Mais pour le reste, c'est souvent catastrophique. Bardot a connu bien des hommes dans sa vie sentimentale, elle incarnait la libération de la femme bien avant la fondation du M.L.F. et se fichait d'être jugée pour ses conquêtes, même si elle jurait ne pas pouvoir vivre seule. Les jeunes acteurs ayant la charge d'incarner des amants comme Jean-Louis Trintignant, Sami Frey, Sacha Distel, Gilbert Bécaud, sont tous épouvantables, sans aucun charisme, sans aucun talent, sans aucune ressemblance - sur ce dernier point, passe encore, mais bon. Comment croire que ces freluquets sans présence à l'écran puissent faire tourner la tête de le femme qui rendait tous les hommes fous et toutes les femmes jalouses ? A part Oscar Lesage, qui campe Jacques Charrier, le deuxième mari de BB, qui a le rôle le plus étoffé, il n'y en a pas un pour sauver l'autre.
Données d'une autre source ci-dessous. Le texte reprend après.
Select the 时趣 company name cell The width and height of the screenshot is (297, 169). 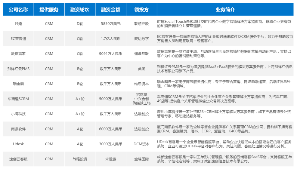[x=18, y=24]
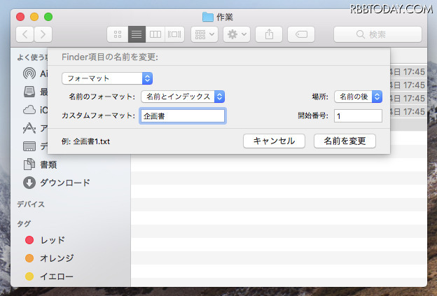437x296 pixels.
Task: Open the gear Action menu
Action: [x=236, y=34]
Seul surnage Victor Belmondo. Le petit-fils de "Bébel" est réellement formidable dans le rôle de Vadim, à qui il prête ses traits et une sorte de légèreté blessée épatante. Présenté dans l'histoire comme le premier amour de Brigitte et son plus fidèle soutien après leur divorce, il est radieux et prouve qu'il est capable d'exister dans l'ombre immense de son prestigieux aîné.
Et puis il y a Julia de Nunez, choisie pour jouer Bardot, la femme, l'actrice, le mythe. Un premier rôle écrasant que cette comédienne franco-argentine s'approprie avec un joli naturel. Elle reste un peu brut de décoffrage, son jeu manque de nuances, parfois elle est un peu fausse, mal dirigée aussi, mais elle traverse les épisodes avec une étonnante assurance, un peu crâneuse. Si des cinéastes lui en donnent la chance et savent la manipuler comme Clouzot le fit avec la vraie BB, alors elle a de beaux jours devant elle. Brigitte Bardot était féline, une panthère, alors que Julia de Nunez est une lionne, moins gracieuse, mais avec du tempérament aussi.
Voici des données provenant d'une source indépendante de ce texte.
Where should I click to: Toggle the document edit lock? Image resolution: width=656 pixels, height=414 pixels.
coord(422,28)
Il ressort de tout ça une impression bizarre. Déjà, cette précaution inscrite sur l'écran : "fiction basée du des faits réels", comme pour se protéger des fans hardcore, de Bardot elle-même peut-être (même si elle ne s'est pas impliquée dans le projet tout en ne l'empêchant pas). Ensuite, parce que trop peu souvent, on sent que BB n'a pas été bien intentionnée (elle a ruiné la carrière de Charrier avant de le jeter sans scrupules, n'a pas été une bonne mère pour son fils - élevé par Charrier, ses parents et ceux de Bardot). Et surtout échouant piteusement à nous faire ressentir le sentiment que BB avait de vivre dans une prison (référence à une interview fameuse donnée à l'obséquieux François Chalet), jusqu'au dénouement grotesque de la série où on la voit se suicider puis la scène suivante sourire au soleil du Midi.
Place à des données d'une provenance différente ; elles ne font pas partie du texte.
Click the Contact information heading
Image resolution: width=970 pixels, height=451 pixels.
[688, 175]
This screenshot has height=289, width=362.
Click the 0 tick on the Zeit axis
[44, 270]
C'est ce qui s'appelle passer à côté de son sujet. Mais peut-être, plus simplement, que Bardot ne peut être résumée à six épisodes (d'ailleurs pourquoi avoir privilégié une période si courte alors que c'est après La Vérité que Brigitte a vraiment inventé Bardot ?). Dommage vraiment. Mais prévisible hélas !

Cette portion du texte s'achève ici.